Говоря о Колчаке, стоит упомянуть еще одну женщину, поэтессу, с которой они едва ли были знакомы, но которая заплатила долгими годами лагерей за преданность его памяти… Наталия Даниловна Ануфриева. Потомица лейб-медика Николая Первого доктора Арендта. Родилась в 1905 г. в Санкт-Петербурге, детские и юношеские годы провела в Крыму. Здесь, вероятно, девочка и встречала, видела адмирала Колчака в бытность его командующим Черноморским флотом.

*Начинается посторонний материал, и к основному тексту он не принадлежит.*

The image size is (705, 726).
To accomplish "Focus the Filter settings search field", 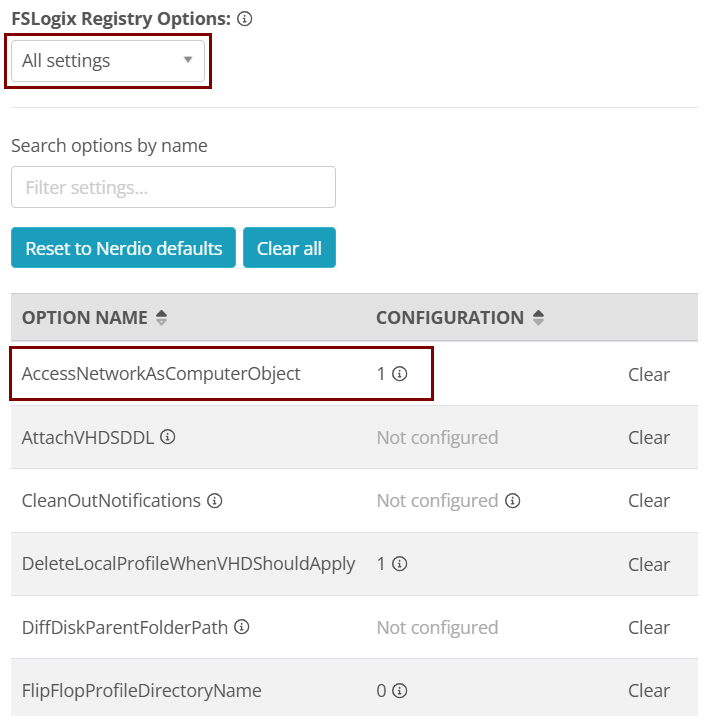I will pyautogui.click(x=174, y=187).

Став взрослой, она посвятила ему поэтический цикл из четырех стихотворений, которые имела неосторожность читать друзьям – артистам и литераторам – в 1934 г. Один из слушателей написал донос. В результате поэтесса была арестована и отправлена на Колыму. Однако, своей верности памяти Адмирала Ануфриева не изменила и здесь. В декабре 1941 она написала новое стихотворение, посвященное Колчаку:
Нет страшнее и сладостней плена.
Эту боль приняла и молчу,
И о Божьем рабе убиенном
Я молюсь, зажигая свечу…
Разгорается тихое пламя
Для тебя, для тебя одного!
Это плачет пурга над снегами,
Это скорби моей торжество.
И когда в моем сердце как смута,
Это ты меня кличешь с тоской…
Боже, Боже! Порви эти путы,
Дай душе его вечный покой…
Заключение Наталия Даниловна принимала с христианским смирением. Страшные испытания, выпавшие ей на долю, не ожесточили ее, но обратили к Богу, и в дальнейшем большую часть ее поэтического наследия составили духовные стихи. Но и образ Колчак не отпускал поэтессу. Получив второй срок и, будучи на этот раз отправлена в Казахстан, она вновь обращается к адмиралу:
Земля снегов. Земля ночных рыданий
Над снежным полем стелющихся вьюг.
Изгнанья край. Земля твоих страданий,
Твоих предсмертных одиноких мук.
Четвертый раз живу на этом свете,
В последний путь, должно быть, мне пора!
Трех жизней след - разносит снежный ветер
Лишь угольки погасшего костра…
Но жизнь одну я вспоминаю снова,
Она к твоей приблизилась судьбе,
Она была печальной и суровой
И сладостной, как песня о тебе.
Прошли года, и молодость мелькнула,
И не поднять разбитых на смерть крыл…
Покойный друг, вот я опять вернулась.
Далекий друг… но больше нету сил.
Что впереди? Как долго жить осталось?
О чем опять поет в ночи пурга?
Я знаю лишь, что в мире есть усталость,
Таежный мрак, глубокие снега.
И тяжелы надломленные крылья,
И дальний путь уводит в ночь, в пургу…
Я так устала, Александр Васильич,
Мне кажется, я больше не могу.
Наталия Даниловна смогла вынести все выпавшие ей на долю скорби. Она была освобождена, как и многие узники, после смерти Сталина, затем реабилитирована. Скончалась поэтесса в 1991 г.